Le mouvement de desinstitutionnalisation au Royaume-Unis et aux USA :

-          Nouvelles structures intermédiaires et mouvement de desinstitutionnalisation : l’idée est de réhabiliter le malade. La structure intermédiaire est donc un lieu de transition entre les hôpitaux psychiatriques et le monde extérieur. Les psychiatres jouent un rôle de médiateur entre malade et société. La desinstitutionnalisation consiste en « l’élimination des institutions traditionnelles pour les soins des malades mentaux et l’évacuation progressive de ces lieux par les patients déjà hospitalisés ». En même temps, il y a une expansion simultanée des installations thérapeutiques dans les structures intermédiaires.

-          La desinstitutionnalisation dans les pays anglo-saxons : en 1963, Kennedy signe le « community mental health Act » qui préconise la construction de centres communautaires de santé mentale.
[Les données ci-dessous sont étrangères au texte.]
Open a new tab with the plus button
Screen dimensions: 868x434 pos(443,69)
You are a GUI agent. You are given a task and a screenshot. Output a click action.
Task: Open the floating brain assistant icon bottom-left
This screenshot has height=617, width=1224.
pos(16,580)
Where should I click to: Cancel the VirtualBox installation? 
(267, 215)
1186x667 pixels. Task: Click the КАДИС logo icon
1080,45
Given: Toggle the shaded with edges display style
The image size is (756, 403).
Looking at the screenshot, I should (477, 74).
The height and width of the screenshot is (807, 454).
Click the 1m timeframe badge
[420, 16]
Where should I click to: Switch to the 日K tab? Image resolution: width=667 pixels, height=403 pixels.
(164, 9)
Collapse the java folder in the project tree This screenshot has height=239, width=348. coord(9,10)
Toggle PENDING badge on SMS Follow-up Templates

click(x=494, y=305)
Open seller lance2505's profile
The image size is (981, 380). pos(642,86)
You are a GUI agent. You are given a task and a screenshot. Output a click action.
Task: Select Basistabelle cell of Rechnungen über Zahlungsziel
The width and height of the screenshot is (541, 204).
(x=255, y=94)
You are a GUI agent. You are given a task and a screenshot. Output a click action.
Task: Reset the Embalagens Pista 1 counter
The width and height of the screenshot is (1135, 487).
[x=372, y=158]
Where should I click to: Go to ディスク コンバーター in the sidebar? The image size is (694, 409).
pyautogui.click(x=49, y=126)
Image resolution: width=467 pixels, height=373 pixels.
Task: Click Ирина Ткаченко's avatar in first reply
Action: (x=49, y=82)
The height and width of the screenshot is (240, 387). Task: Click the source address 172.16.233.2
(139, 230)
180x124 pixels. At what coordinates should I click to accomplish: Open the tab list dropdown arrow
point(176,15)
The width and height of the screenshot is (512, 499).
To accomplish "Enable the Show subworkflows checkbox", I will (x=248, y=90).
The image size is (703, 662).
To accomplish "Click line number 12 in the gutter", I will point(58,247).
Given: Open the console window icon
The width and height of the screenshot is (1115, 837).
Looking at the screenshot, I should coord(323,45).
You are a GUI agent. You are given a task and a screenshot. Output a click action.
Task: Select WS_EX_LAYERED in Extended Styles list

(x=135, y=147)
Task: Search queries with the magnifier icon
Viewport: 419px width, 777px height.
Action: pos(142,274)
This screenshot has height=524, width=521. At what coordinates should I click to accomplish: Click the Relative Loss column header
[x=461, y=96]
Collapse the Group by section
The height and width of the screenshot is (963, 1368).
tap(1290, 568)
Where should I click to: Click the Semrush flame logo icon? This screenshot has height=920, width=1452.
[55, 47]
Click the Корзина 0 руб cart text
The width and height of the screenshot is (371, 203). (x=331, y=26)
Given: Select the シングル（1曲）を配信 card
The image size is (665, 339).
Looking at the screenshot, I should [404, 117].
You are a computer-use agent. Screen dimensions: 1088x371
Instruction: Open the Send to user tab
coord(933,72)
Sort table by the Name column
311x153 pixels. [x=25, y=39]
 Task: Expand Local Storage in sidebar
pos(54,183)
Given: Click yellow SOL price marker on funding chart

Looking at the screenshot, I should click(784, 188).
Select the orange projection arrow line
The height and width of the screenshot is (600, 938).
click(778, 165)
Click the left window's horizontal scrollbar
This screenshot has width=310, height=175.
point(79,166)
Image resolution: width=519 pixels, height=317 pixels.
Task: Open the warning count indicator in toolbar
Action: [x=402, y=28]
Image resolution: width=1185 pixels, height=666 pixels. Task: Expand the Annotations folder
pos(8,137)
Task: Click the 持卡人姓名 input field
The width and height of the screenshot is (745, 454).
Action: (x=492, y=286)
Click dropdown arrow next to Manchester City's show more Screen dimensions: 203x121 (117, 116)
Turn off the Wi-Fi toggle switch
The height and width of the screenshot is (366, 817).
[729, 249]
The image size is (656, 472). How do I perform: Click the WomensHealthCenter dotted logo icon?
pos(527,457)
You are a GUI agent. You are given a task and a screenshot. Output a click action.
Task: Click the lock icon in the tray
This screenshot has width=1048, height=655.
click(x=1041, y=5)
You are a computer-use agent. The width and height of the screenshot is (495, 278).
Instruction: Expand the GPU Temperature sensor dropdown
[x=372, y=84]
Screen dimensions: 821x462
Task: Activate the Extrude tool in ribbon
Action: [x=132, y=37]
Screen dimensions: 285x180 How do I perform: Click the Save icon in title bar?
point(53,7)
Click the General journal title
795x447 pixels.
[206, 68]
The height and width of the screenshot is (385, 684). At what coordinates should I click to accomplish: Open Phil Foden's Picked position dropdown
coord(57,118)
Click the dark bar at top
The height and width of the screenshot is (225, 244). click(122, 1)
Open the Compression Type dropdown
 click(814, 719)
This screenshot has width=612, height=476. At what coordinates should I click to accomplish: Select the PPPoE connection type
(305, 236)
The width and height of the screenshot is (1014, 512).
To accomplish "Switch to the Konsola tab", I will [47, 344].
Un texte similaire a été signé au Royaume-Unis en 1959.

-          La politique de sectorisation en France : les services sont de plus en plus spécifiques et dédiés dans les structures de soin.

-          Basaglia et l’expérience Italienne : il dépasse la desinstitutionnalisation et obtient la mise en place d’une loi en 1978 qui vide les hôpitaux psychiatriques et traite le malade mental comme un autre malade. Cette politique a duré une quinzaine d’années, il n’y a pas eu de hausse de la criminalité mas certains cas ne peuvent pas être gérés de cette façon : perte de rituels qui les structuraient.

-          Le débat actuel : les limites de la desinstitutionnalisation.  En Angleterre et aux Usa, il y a eu des critiques envers la manque de prise en charge de certains malades. De plus, la prise en charge des différents malades a été longue à faire.